The announcement from the GJM came late on Tuesday night, hours after Union Home Minister Rajnath Singh “appealed to the GJM and its leader Bimal Gurung to withdraw the ongoing bandh and to help create a conductive atmosphere for allowing normalcy to return to the area”.

The GJM had launched the agitation to protest a West Bengal government rule to make teaching Bengali mandatory in the hill station’s schools but later scaled up the demand to call for carving a separate state to be called Gorkhaland.

Rajnath Singh had “appealed to the GJM and its leader to withdraw the ongoing bandh”.
Mr Singh also announced that Union Home Secretary Rajiv Gauba had been told to convene an official-level meeting to discuss all related issues, apparently before talks can start.

One reason for why the preparatory meeting will be required is due to the multiple cases that the West Bengal police has slapped against the GJM leaders. Besides, the governments in West Bengal and Delhi will also have to decide who would represent the protesting hill parties.

Bimal Gurung, who was recognised as the leader of the hill parties in the Home Minister’s statement, has been charged under the anti-terror law Unlawful Activities Prevention Act or UAPA and has been in hiding.

The Morcha’s announcement to suspend the agitation is important because a rival faction of the GJM led by Benoy Tamang, seen to have the backing of West Bengal Chief Minister Mamata Banerjee, had already suspended the agitation in the north Bengal hills.

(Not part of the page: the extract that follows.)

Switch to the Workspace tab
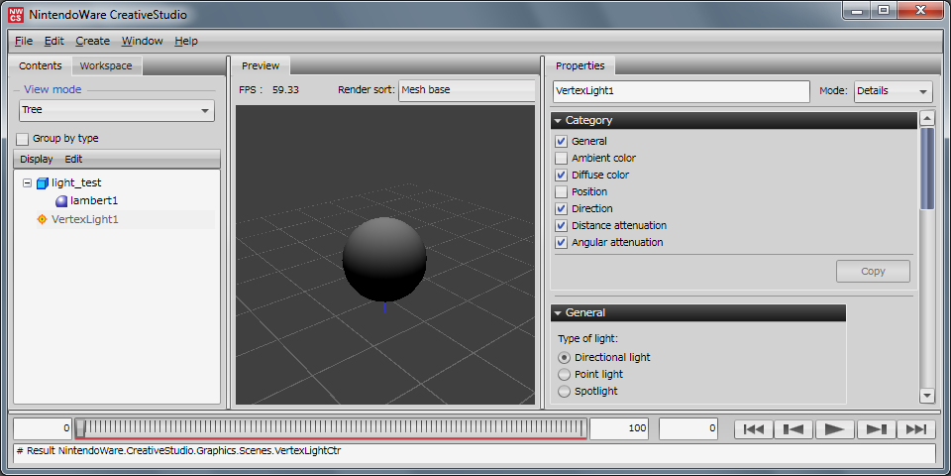(x=106, y=65)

Not surprisingly, West Bengal Minister and Trinamool Congress leader Gautam Deb called Home Minister Rajnath Singh’s appeal a “face saver” to GJM’s Bimal Gurung. “My question is what took the central government so long and that too when the situation in the hills has already normalised,” he said, according to news agency Indo -sian News Service, insisting that over 80 per cent of shops and markets had already opened up in defiance of Gurung’s diktat.

West Bengal’s hill district Darjeeling witnessed clashes after protests by Gorkha groups.
A founder member of GJM and member of the central committee, Benoy Tamang had represented the party at the last bipartite talks in Kolkata on August 29 and declared soon after that the indefinite bandh would be temporarily lifted. He was promptly expelled from the party.

Benoy Tamang was later appointed to head the nine-member board of administrators to run the Gorkhaland Territorial Administration, a partially autonomous body agreed upon by the Centre, the Morcha and Mamata Banerjee to bring peace to the hills where the Morcha had renewed the demand of the 1980s for Gorkhaland, a separate state.

Before the centre’s appeal came, Bimal Gurung had lashed out at Mr Tamang for playing into the hands of the state government. “He (Benoy Tamang) has compromised with the cause of Gorkhaland,” he had said, according to news agency Press Trust of India.